Hyperliquid critica pontos do CLARITY Act nos EUA
O avanço das discussões regulatórias nos Estados Unidos colocou a Hyperliquid no centro do debate sobre o CLARITY Act, proposta que busca definir regras mais claras para o setor de ativos digitais. No entanto, à medida que o projeto se aproxima de uma possível revisão no Comitê Bancário do Senado, divergências relevantes seguem em aberto.
Além disso, a possibilidade de ajustes no texto ampliou a controvérsia. Um dos pontos mais sensíveis envolve restrições ao oferecimento de rendimento sobre stablecoins ou ativos com características semelhantes a depósitos bancários. Como resultado, representantes da indústria e parlamentares reagiram rapidamente.
Setor pressiona por proteção ao DeFi
Jake Chervinsky, CEO do Hyperliquid Policy Center, manifestou preocupação em publicação no X. Segundo ele, embora o debate sobre rendimento em stablecoins ganhe destaque, o ponto central está na proteção de desenvolvedores de software não custodial.
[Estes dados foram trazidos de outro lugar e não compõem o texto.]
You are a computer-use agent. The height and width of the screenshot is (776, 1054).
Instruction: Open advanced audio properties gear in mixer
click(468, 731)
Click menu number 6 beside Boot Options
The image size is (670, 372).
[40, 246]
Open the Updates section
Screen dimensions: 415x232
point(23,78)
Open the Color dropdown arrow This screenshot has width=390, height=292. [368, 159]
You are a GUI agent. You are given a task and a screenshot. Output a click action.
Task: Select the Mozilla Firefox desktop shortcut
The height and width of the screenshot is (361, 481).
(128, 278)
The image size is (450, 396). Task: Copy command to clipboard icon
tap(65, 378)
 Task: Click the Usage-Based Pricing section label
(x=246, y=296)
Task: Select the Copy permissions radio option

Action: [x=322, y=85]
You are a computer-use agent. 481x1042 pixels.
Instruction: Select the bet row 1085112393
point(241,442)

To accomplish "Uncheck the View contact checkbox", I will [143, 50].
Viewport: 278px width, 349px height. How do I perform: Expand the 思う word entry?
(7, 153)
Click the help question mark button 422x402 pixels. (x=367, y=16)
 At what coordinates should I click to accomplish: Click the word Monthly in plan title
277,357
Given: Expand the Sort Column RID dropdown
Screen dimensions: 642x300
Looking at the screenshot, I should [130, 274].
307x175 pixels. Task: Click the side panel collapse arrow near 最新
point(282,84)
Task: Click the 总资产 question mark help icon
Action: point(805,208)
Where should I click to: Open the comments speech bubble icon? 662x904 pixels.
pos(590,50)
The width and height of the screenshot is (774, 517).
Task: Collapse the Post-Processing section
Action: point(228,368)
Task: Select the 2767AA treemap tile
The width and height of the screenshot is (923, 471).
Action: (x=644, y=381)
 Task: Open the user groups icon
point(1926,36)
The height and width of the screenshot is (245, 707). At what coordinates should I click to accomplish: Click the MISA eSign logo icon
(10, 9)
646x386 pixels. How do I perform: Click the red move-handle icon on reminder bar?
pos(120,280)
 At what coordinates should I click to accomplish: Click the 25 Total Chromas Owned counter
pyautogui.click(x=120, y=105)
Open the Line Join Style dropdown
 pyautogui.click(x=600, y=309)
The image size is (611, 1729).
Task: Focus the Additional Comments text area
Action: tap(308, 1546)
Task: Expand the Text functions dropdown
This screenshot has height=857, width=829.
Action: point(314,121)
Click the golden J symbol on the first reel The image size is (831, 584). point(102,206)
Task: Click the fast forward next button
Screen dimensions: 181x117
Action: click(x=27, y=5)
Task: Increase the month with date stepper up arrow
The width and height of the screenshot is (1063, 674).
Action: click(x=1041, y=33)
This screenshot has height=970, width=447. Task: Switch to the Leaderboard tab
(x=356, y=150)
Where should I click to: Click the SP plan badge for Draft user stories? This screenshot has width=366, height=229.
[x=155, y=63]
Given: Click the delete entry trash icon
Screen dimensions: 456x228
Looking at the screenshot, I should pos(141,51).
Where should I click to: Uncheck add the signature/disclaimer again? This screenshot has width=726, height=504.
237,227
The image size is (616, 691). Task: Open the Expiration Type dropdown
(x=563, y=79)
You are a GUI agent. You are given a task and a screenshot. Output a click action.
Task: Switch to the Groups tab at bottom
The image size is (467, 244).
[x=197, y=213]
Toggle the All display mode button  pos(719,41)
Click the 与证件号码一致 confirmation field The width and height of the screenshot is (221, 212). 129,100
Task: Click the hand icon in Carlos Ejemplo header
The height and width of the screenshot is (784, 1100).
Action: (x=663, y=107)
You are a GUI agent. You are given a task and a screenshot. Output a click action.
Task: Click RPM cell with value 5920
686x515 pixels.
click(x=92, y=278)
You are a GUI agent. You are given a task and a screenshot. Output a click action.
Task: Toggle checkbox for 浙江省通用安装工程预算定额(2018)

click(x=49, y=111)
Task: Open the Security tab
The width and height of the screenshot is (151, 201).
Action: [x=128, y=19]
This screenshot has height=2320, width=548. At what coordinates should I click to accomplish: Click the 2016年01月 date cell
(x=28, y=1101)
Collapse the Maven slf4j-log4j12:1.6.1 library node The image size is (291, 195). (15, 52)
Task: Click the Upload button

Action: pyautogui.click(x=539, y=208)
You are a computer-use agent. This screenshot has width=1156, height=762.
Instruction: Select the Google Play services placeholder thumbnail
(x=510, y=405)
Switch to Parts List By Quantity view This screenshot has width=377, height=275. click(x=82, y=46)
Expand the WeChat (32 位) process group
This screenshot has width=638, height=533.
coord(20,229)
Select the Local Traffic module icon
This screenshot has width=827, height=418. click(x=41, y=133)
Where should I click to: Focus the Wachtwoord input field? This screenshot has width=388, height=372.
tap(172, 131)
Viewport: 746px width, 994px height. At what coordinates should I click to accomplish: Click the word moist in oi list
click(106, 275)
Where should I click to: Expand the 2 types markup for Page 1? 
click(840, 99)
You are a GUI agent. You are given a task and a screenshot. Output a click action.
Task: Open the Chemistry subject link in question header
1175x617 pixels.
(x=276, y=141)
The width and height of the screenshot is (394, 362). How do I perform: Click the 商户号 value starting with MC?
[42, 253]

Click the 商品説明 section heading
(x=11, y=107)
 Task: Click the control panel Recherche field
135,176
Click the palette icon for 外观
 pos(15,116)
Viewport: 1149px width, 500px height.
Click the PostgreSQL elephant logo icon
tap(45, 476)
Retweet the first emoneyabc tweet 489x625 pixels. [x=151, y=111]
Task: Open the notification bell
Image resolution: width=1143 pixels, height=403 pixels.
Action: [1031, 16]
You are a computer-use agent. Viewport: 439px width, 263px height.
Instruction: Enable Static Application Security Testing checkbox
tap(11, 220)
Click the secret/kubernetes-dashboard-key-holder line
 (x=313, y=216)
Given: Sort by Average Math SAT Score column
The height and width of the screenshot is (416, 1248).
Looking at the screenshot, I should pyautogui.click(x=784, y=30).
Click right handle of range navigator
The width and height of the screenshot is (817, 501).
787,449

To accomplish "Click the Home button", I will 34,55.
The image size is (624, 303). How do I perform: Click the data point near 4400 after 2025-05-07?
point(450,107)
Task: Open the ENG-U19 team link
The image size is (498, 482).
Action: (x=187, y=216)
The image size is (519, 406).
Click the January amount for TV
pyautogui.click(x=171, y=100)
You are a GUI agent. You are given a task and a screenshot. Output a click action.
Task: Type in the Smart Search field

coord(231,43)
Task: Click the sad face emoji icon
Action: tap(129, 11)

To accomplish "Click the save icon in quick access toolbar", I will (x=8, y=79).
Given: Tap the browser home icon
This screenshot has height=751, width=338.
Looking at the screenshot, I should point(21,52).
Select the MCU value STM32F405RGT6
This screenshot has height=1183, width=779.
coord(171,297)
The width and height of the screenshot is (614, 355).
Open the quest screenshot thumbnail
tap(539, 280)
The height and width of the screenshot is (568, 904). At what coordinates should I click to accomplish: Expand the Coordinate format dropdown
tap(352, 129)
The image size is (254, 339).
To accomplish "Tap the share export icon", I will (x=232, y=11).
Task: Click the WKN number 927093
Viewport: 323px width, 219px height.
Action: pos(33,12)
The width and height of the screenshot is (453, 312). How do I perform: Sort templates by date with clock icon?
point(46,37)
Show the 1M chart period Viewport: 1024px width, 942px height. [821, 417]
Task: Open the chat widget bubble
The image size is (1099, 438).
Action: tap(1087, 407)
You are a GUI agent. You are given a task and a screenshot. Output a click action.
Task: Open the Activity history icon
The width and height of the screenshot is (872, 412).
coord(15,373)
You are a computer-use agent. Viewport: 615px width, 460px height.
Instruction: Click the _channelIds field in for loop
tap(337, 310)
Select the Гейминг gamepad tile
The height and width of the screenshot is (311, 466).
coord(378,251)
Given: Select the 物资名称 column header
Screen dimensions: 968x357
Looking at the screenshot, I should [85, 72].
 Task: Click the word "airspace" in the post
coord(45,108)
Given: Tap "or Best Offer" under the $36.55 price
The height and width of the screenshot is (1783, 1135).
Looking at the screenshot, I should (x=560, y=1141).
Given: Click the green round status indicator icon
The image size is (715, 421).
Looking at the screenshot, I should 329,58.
De acordo com o executivo, há risco de esses desenvolvedores serem enquadrados como transmissores de dinheiro. Nesse cenário, poderiam enfrentar exigências regulatórias incompatíveis com a natureza das finanças descentralizadas. Ainda assim, ele indicou que esse ponto é considerado essencial para o setor.
“Isso não é negociável para o DeFi”, afirmou ao defender regras distintas para desenvolvedores e empresas custodiais.
Além disso, Chervinsky apontou que partes do CLARITY Act podem enfraquecer salvaguardas consideradas relevantes. Ele citou o Blockchain Regulatory Certainty Act (BRCA), incluído como Seção 604 na versão mais recente do projeto.
O BRCA estabelece que desenvolvedores e provedores que não controlam fundos não devem ser tratados como instituições financeiras. Portanto, não precisariam cumprir exigências como regras de identificação de clientes (KYC). Ainda assim, o texto atual levanta dúvidas.
Linguagem ambígua gera incerteza
Apesar dos avanços, o executivo alertou que outras partes do projeto, especialmente no Título 3, apresentam linguagem considerada ambígua. Como consequência, essas seções podem impor obrigações justamente aos desenvolvedores que o BRCA busca proteger.
“Essas seções precisam ser corrigidas, ou o projeto não funcionará para o DeFi. E, se não funcionar para o DeFi, não funciona de forma alguma”, declarou.
O impasse, portanto, evidencia um possível conflito interno no próprio texto legislativo e reforça a necessidade de ajustes antes de qualquer avanço definitivo.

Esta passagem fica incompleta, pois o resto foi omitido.